The Congressional Analysis Bubble

One of the many terrifying things about our political system is that it’s largely run by underinformed twenty-somethings also known as Congressional staffers (for the record, informed twenty-somethings are perfectly fine). They essentially serve as gatekeepers and most of them, while well-intentioned, are out of their depth about complex issues (by the time they learn about an issue, they’re generally hired as lobbyists. FREEDOM!). Above all, most are not trained in analysis at all. Case in point, healthcare (boldface mine):

Something these many challenges have in common is that they are difficult to solve and all require good evidence to shape rational, effective policy.

Yet, throughout the conference venue, policy leaders seemed to lack the detailed evidence as well as a systematic way of locating and acquiring that relevant evidence from across a national research community.

When Lisa Simpson, president and CEO of AcademyHealth, asked top congressional staffers in the Congressional Plenary how researchers could better feed evidence into the Washington policy process, there were few specific or concrete answers.

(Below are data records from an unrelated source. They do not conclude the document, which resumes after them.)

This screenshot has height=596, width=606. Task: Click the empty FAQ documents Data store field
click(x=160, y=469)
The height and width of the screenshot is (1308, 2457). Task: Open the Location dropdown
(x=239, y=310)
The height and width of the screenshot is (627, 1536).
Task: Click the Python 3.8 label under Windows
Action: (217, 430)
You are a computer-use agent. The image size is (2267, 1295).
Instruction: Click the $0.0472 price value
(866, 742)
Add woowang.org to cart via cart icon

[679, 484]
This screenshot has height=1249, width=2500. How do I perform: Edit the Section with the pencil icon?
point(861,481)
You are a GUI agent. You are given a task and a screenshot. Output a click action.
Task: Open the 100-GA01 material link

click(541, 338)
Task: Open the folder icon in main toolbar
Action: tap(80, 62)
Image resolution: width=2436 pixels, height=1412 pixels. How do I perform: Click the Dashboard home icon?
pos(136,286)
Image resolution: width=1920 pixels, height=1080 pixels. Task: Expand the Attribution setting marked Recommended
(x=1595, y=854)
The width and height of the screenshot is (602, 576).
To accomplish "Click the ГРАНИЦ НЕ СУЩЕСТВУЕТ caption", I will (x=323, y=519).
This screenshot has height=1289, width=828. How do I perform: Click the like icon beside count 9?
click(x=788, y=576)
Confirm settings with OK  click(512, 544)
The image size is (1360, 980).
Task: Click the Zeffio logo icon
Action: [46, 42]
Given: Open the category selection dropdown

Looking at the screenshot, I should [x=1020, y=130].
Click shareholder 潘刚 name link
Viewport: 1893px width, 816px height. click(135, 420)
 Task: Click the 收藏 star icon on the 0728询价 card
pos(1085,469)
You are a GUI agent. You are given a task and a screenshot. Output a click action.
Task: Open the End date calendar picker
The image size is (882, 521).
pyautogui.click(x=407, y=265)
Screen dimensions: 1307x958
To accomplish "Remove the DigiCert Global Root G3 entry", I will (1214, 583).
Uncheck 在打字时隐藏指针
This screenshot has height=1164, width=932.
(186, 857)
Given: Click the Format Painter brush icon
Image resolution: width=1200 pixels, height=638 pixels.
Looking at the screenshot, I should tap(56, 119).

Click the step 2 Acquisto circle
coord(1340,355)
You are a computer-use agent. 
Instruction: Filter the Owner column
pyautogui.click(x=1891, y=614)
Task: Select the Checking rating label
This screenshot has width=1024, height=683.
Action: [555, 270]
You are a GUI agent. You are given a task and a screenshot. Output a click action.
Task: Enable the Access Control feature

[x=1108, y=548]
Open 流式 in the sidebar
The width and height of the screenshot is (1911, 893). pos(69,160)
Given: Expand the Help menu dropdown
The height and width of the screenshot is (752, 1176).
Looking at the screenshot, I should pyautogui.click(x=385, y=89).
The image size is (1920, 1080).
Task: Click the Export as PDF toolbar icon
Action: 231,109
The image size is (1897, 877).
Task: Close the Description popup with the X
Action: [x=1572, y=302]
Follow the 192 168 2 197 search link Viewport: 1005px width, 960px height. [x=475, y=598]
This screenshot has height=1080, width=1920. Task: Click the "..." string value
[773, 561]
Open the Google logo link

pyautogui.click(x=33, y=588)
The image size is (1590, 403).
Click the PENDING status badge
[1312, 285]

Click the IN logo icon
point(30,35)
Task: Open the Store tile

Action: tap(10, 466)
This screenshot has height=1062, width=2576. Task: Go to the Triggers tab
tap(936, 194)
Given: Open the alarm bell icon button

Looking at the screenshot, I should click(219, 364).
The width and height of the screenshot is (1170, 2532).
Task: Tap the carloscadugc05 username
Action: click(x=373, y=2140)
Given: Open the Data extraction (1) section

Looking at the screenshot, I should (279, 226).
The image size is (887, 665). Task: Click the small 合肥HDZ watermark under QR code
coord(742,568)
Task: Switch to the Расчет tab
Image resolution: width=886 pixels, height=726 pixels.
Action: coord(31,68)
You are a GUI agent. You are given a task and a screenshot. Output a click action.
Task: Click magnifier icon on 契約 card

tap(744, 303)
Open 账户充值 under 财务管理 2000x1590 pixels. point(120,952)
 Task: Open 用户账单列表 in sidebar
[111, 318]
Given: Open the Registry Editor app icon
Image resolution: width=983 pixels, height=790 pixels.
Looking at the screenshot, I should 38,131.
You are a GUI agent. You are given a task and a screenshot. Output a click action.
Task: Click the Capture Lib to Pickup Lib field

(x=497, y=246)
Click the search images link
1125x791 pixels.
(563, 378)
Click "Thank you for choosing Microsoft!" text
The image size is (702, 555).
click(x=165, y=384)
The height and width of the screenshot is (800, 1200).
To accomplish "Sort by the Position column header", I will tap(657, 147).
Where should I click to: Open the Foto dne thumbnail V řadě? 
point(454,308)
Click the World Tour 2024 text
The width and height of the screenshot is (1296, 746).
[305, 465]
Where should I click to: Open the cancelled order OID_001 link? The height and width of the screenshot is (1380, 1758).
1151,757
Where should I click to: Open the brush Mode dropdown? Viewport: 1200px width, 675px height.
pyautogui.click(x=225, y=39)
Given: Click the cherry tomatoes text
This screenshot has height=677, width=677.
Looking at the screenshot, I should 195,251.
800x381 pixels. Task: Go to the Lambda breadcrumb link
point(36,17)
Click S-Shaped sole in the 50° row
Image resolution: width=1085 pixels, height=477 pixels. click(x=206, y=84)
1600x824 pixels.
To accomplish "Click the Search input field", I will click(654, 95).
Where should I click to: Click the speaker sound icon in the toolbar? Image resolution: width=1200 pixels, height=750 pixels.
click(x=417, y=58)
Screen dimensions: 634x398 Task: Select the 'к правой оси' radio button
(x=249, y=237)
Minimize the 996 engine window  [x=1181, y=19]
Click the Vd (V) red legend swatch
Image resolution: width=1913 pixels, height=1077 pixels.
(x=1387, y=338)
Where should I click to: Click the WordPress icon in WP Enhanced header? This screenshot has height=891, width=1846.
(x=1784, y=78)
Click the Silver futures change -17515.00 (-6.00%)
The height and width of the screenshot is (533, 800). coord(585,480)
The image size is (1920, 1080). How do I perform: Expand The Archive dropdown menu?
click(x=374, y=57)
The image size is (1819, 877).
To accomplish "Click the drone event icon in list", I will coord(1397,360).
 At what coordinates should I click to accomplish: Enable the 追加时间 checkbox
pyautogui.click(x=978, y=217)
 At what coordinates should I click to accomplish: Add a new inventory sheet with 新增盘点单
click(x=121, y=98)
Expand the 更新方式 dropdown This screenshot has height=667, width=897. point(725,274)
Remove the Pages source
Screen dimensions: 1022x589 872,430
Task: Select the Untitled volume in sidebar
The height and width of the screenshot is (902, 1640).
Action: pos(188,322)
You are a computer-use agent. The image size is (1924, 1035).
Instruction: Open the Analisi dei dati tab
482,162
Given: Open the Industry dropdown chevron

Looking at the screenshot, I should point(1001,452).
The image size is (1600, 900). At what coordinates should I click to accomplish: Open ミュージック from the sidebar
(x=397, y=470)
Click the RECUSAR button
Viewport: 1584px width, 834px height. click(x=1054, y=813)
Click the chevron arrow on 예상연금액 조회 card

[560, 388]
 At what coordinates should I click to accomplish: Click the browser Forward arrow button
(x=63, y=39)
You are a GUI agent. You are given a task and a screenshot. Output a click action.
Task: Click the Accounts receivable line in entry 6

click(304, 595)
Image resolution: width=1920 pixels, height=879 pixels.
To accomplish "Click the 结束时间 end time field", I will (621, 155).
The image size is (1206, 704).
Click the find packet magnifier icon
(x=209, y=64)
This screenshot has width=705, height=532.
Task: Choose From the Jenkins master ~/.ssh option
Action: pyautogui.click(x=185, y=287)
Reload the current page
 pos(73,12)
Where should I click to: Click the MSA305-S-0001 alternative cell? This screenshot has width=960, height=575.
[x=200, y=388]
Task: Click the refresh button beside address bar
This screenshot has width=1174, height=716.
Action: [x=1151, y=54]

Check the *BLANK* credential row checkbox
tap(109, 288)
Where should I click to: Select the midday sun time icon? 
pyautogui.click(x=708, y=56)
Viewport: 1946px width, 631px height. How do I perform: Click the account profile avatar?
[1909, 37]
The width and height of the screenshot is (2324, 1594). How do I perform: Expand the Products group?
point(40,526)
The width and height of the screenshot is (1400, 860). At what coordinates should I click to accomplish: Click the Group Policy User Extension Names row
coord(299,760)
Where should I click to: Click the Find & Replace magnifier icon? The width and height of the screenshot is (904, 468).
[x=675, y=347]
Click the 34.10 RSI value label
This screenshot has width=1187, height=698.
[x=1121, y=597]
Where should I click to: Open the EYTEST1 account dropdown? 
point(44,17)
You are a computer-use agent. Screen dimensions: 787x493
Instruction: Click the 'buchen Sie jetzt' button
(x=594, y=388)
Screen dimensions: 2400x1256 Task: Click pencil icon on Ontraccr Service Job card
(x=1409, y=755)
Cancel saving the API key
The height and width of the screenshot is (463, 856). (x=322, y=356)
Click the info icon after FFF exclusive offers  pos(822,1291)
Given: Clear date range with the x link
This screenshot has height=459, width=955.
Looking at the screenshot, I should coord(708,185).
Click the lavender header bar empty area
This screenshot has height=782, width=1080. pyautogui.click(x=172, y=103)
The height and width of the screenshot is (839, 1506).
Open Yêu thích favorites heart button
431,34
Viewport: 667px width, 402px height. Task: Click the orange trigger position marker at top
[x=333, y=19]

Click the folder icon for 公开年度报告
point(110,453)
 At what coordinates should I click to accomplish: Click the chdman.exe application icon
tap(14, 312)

I wasn’t surprised. In the past, when I’ve asked other elected officials or legislative staff how they get information, they say it usually comes down to a small network of personal relationships. The process of outreach is more often focused around building political consensus through stakeholder engagement than gathering scientific evidence. This strikes me as a very incomplete and imperfect way to shape policy, particularly considering our public investment in research.

Yet another reason why we can’t have nice things.